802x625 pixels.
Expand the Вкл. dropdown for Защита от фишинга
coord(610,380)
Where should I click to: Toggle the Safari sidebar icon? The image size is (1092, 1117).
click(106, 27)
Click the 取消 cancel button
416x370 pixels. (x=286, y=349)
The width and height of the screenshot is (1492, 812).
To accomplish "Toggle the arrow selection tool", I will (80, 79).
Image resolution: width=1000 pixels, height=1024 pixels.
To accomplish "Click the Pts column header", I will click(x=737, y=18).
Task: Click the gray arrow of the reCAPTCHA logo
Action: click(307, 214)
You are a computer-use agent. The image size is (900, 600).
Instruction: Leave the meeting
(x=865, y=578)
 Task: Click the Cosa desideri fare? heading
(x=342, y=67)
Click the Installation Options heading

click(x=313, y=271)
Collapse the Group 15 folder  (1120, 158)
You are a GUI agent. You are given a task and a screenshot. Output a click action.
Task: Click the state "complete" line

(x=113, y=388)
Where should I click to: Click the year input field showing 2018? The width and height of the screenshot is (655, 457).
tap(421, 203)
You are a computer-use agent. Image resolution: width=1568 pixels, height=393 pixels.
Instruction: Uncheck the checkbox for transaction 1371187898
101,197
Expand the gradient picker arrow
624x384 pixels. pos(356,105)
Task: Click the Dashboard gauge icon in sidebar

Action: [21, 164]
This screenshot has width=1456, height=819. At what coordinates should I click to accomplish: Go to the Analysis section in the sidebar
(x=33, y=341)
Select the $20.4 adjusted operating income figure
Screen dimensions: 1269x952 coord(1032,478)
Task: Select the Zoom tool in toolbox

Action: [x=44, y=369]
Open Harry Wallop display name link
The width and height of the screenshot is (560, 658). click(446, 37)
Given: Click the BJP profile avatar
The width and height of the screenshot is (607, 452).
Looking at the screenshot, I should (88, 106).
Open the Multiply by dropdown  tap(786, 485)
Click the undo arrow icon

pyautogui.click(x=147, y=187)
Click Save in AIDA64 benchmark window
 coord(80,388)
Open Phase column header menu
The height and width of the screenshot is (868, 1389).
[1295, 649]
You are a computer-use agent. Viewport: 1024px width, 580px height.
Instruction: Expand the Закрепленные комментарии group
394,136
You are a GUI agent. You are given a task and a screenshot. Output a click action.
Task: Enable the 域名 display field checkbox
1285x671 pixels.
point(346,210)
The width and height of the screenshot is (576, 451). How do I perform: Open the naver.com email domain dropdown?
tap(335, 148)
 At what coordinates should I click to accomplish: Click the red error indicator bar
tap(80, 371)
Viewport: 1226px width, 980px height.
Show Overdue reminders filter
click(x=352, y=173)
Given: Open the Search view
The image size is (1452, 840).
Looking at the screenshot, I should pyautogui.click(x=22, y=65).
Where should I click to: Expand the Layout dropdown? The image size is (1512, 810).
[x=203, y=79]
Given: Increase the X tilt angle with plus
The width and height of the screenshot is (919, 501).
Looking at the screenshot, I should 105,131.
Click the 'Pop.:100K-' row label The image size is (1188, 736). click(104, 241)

◇ ◇ ◇ ◇

● Written instruction
Reproduce all of the entries above, changing each occurrence of "Instruction" to "Goal" and leaving everything else the same.

● Correct output
802x625 pixels.
Expand the Вкл. dropdown for Защита от фишинга
coord(610,380)
Where should I click to: Toggle the Safari sidebar icon? The image size is (1092, 1117).
click(106, 27)
Click the 取消 cancel button
416x370 pixels. (x=286, y=349)
The width and height of the screenshot is (1492, 812).
To accomplish "Toggle the arrow selection tool", I will (80, 79).
Image resolution: width=1000 pixels, height=1024 pixels.
To accomplish "Click the Pts column header", I will click(x=737, y=18).
Task: Click the gray arrow of the reCAPTCHA logo
Action: click(307, 214)
You are a computer-use agent. The image size is (900, 600).
Goal: Leave the meeting
(x=865, y=578)
 Task: Click the Cosa desideri fare? heading
(x=342, y=67)
Click the Installation Options heading

click(x=313, y=271)
Collapse the Group 15 folder  (1120, 158)
You are a GUI agent. You are given a task and a screenshot. Output a click action.
Task: Click the state "complete" line

(x=113, y=388)
Where should I click to: Click the year input field showing 2018? The width and height of the screenshot is (655, 457).
tap(421, 203)
You are a computer-use agent. Image resolution: width=1568 pixels, height=393 pixels.
Goal: Uncheck the checkbox for transaction 1371187898
101,197
Expand the gradient picker arrow
624x384 pixels. pos(356,105)
Task: Click the Dashboard gauge icon in sidebar

Action: [21, 164]
This screenshot has width=1456, height=819. At what coordinates should I click to accomplish: Go to the Analysis section in the sidebar
(x=33, y=341)
Select the $20.4 adjusted operating income figure
Screen dimensions: 1269x952 coord(1032,478)
Task: Select the Zoom tool in toolbox

Action: [x=44, y=369]
Open Harry Wallop display name link
The width and height of the screenshot is (560, 658). click(446, 37)
Given: Click the BJP profile avatar
The width and height of the screenshot is (607, 452).
Looking at the screenshot, I should (88, 106).
Open the Multiply by dropdown  tap(786, 485)
Click the undo arrow icon

pyautogui.click(x=147, y=187)
Click Save in AIDA64 benchmark window
 coord(80,388)
Open Phase column header menu
The height and width of the screenshot is (868, 1389).
[1295, 649]
You are a computer-use agent. Viewport: 1024px width, 580px height.
Goal: Expand the Закрепленные комментарии group
394,136
You are a GUI agent. You are given a task and a screenshot. Output a click action.
Task: Enable the 域名 display field checkbox
1285x671 pixels.
point(346,210)
The width and height of the screenshot is (576, 451). How do I perform: Open the naver.com email domain dropdown?
tap(335, 148)
 At what coordinates should I click to accomplish: Click the red error indicator bar
tap(80, 371)
Viewport: 1226px width, 980px height.
Show Overdue reminders filter
click(x=352, y=173)
Given: Open the Search view
The image size is (1452, 840).
Looking at the screenshot, I should pyautogui.click(x=22, y=65).
Where should I click to: Expand the Layout dropdown? The image size is (1512, 810).
[x=203, y=79]
Given: Increase the X tilt angle with plus
The width and height of the screenshot is (919, 501).
Looking at the screenshot, I should 105,131.
Click the 'Pop.:100K-' row label The image size is (1188, 736). click(104, 241)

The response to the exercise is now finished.